Die Preisfindungsphase halte an und dürfte auch noch eine Weile andauern. Mindestens zwei Zinsschritte erwartet LBBW-Vorstand Thorsten Schönenberger noch für dieses Jahr. Langfristig werde sich ein Zinsniveau von 3,75 bis 4% einspielen. Das dürfte viele Kalkulationen aus der „Null-Zins“-Ära zerlegen. Die Pleiten der Silicon Valley Bank (SVB) und der Signature Bank waren zwar Thema, wurden jedoch nicht dramatisch gesehen. Sie zeigen aber die Gefahren des abrupten Zinswechsels für bestehende Geschäftsmodelle auf.
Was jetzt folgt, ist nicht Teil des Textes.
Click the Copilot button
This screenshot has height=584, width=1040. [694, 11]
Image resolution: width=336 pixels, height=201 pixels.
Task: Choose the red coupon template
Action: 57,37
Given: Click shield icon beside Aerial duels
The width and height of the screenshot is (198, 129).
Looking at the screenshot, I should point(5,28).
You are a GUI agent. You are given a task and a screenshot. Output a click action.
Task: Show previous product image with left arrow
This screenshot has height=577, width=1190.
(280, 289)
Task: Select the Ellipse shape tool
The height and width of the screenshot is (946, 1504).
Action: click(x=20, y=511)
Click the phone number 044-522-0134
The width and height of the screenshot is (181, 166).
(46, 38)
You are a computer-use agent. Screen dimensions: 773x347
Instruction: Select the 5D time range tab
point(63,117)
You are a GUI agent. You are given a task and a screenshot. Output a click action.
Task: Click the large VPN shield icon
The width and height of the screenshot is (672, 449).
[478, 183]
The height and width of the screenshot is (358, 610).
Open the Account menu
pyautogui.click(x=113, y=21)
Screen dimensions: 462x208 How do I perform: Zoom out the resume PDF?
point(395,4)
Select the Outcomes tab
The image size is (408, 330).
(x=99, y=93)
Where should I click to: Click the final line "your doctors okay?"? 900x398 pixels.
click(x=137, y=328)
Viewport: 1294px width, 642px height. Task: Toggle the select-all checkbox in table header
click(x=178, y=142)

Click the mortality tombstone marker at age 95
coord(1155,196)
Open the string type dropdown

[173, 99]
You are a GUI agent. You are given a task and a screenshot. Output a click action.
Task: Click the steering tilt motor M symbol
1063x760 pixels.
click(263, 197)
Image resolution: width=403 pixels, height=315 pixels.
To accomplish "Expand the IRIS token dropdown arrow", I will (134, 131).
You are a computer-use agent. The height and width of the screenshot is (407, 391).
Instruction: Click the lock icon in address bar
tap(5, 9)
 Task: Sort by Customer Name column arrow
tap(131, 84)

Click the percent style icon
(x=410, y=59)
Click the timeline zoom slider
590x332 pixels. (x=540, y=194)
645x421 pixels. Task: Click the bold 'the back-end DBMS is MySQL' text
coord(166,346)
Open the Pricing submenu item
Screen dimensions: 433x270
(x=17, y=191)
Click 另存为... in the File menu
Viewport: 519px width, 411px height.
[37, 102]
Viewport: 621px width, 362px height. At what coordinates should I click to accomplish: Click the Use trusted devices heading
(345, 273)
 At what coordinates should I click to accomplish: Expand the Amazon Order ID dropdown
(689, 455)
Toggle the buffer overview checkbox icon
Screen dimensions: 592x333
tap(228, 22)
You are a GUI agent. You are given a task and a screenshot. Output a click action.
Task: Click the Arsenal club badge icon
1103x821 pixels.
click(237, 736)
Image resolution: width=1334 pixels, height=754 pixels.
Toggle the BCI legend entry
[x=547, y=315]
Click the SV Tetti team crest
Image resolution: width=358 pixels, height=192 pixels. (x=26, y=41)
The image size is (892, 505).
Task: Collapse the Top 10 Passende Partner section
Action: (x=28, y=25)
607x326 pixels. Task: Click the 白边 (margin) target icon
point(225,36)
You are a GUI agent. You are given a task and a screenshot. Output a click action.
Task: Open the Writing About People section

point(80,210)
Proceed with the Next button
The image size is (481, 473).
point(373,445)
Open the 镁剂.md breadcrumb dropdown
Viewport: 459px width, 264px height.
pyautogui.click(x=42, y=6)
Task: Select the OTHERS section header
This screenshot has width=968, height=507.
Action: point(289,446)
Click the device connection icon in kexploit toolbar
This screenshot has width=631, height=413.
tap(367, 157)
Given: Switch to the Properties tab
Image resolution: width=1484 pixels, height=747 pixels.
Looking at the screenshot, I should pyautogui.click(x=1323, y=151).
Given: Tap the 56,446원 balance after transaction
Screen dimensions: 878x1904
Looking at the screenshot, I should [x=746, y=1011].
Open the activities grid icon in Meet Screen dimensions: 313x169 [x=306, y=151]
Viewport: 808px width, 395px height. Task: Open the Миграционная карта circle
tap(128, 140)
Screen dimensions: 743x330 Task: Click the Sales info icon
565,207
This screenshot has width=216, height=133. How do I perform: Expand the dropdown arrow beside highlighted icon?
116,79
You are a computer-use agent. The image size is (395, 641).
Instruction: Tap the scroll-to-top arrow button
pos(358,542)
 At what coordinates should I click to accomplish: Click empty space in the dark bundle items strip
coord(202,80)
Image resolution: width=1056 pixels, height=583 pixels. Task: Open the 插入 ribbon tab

Marcus Lemli, Savills-CEO Germany, sieht wie übrigens auch PLATOW seit der Zinswende vorrechnete, einen Paradigmenwechsel statt einer Zykluswende. Für die Immobilieninvestmentmärkte breche eine neue Zeitrechnung an. Ulrich Höller, Chef des Gewerbeimmobilienentwicklers ABG, sieht positive Signale. „Dennoch bewegen wir uns langsam, aber sicher auf eine Trendwende zu.“ Die wünschte PLATOW sich allerdings auch, wenn wir die Projektentwicklungsherausforderungen der ABG zu meistern hätten. Klaus Franken, Geschäftsführer der Catella Projektmanagement, meint, wenn selbst Dreißigjährige den „guten, alten Zeiten“ nachtrauerten, wisse man, dass in der erfolgsverwöhnten Branche etwas falsch laufe. Das „Gift des billigen Geldes“ habe lange den Blick auf die immobilienwirtschaftlichen Realitäten verstellt. Vollbeschäftigung, Mietsicherheit, steigende Nutzernachfrage, gute Kaufkraft und steigende Einkommen seien aber eine stabile Basis für eine Aufbruchstimmung in eine neue Realität.